Dataset entries

****************************************

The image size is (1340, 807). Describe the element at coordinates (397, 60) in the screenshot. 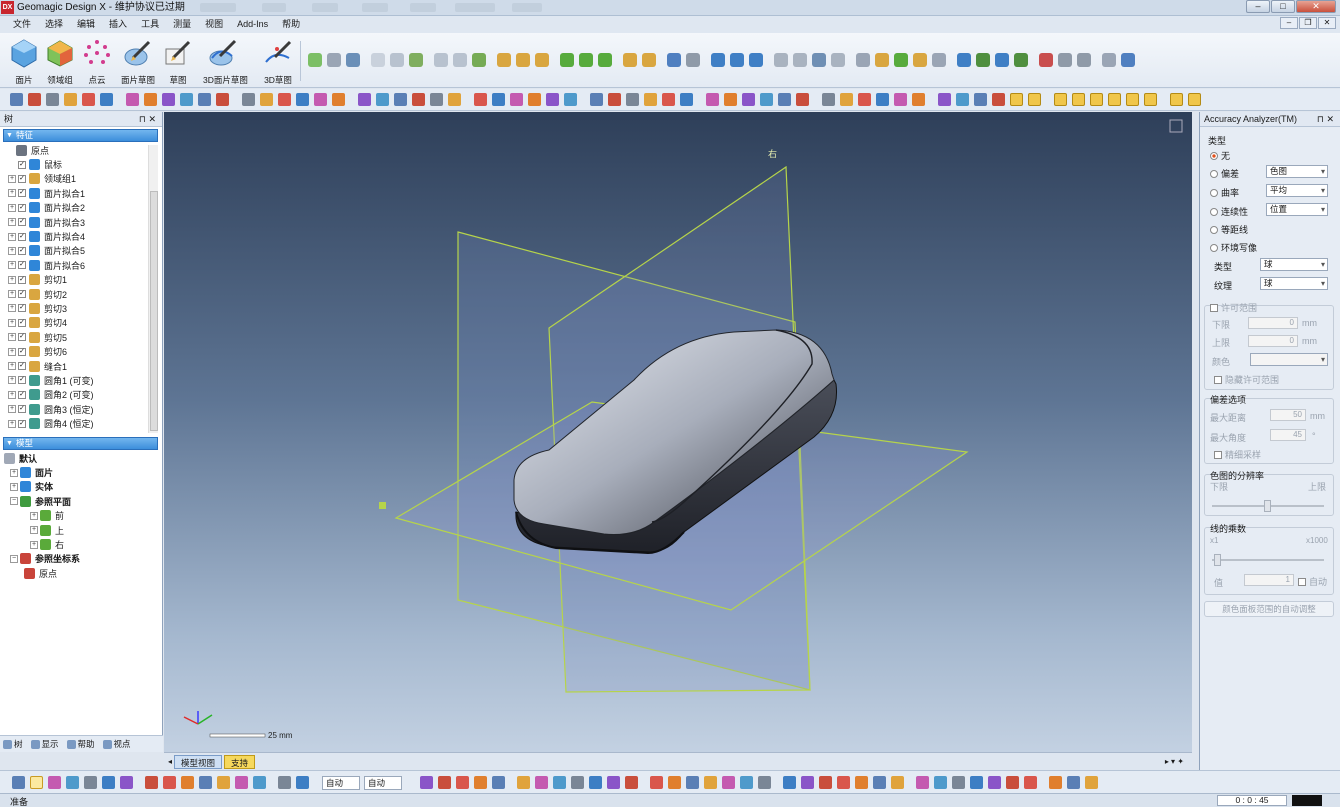

I see `revolve-icon` at that location.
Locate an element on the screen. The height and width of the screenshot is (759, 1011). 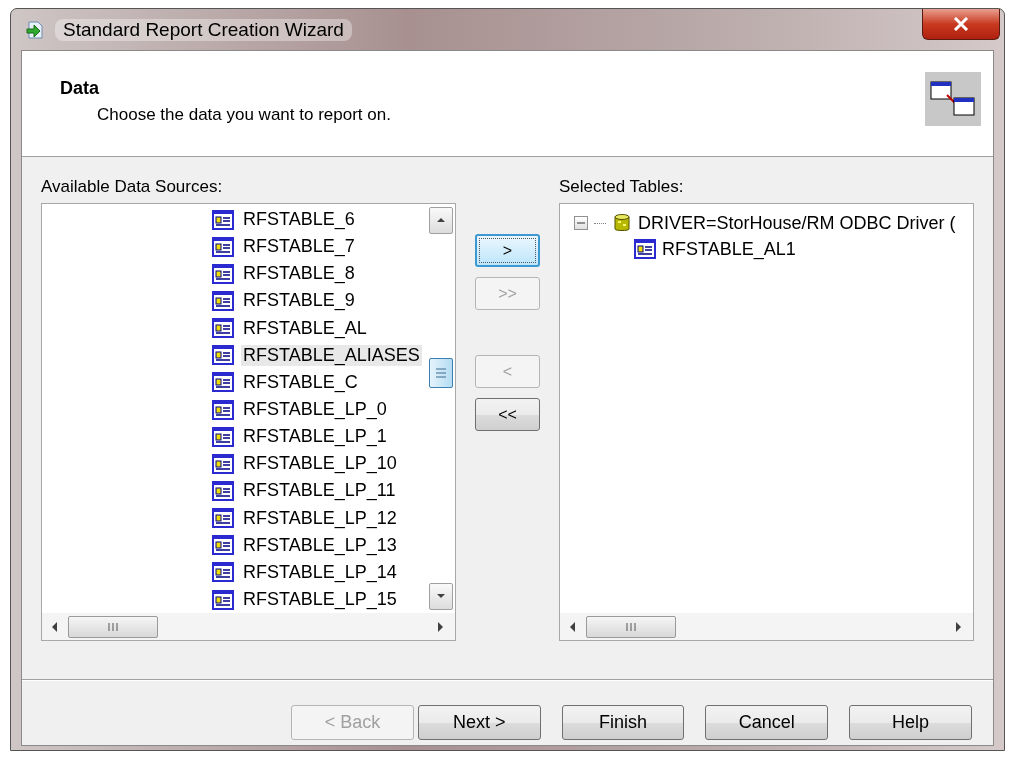
list-item: RFSTABLE_LP_0 is located at coordinates (315, 410).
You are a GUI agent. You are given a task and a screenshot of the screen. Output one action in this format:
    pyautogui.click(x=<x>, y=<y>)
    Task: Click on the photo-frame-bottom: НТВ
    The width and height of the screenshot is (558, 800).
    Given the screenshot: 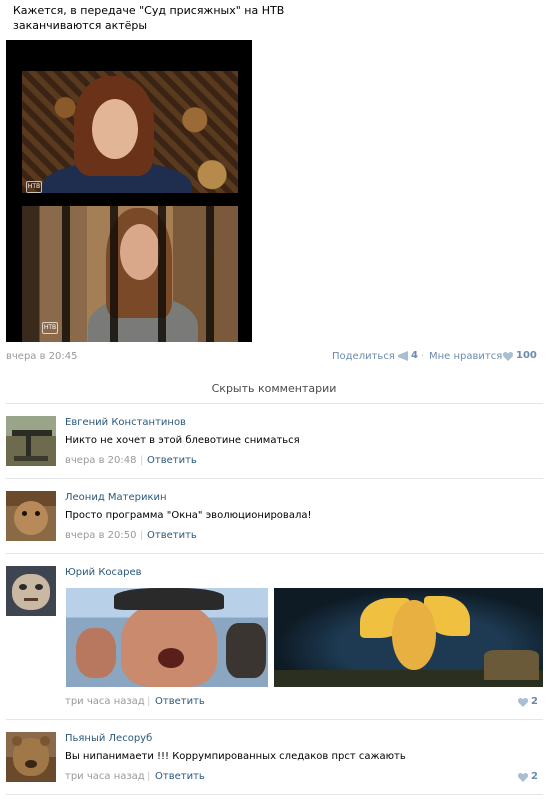 What is the action you would take?
    pyautogui.click(x=130, y=274)
    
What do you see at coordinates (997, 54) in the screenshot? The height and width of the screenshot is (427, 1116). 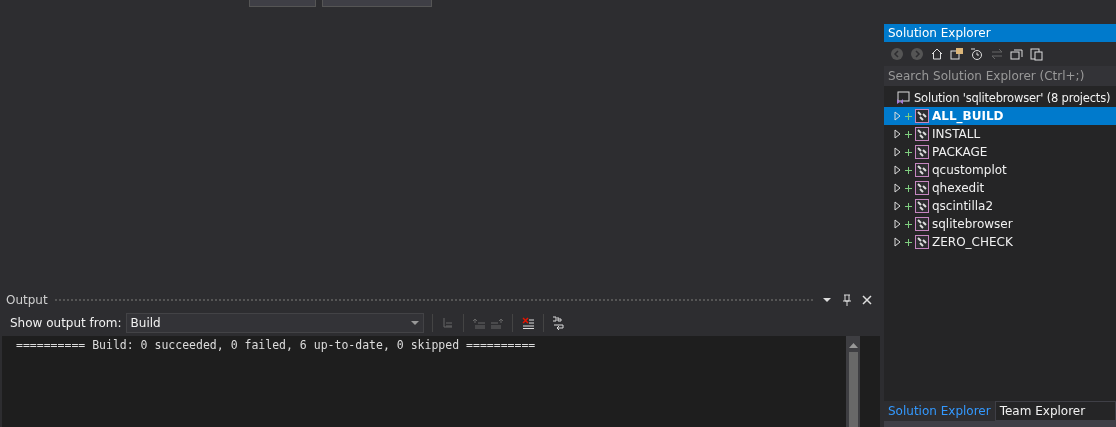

****************************************

ASSIGNMENT: Copy the records word for word, starting at the beginning and ending with the line that contains "list-item: RFSTABLE_LP_0 is". Omit the pictures.

YOUR RESPONSE:
The image size is (1340, 807). Describe the element at coordinates (397, 60) in the screenshot. 

I see `revolve-icon` at that location.
Locate an element on the screen. The height and width of the screenshot is (759, 1011). 
list-item: RFSTABLE_LP_0 is located at coordinates (315, 410).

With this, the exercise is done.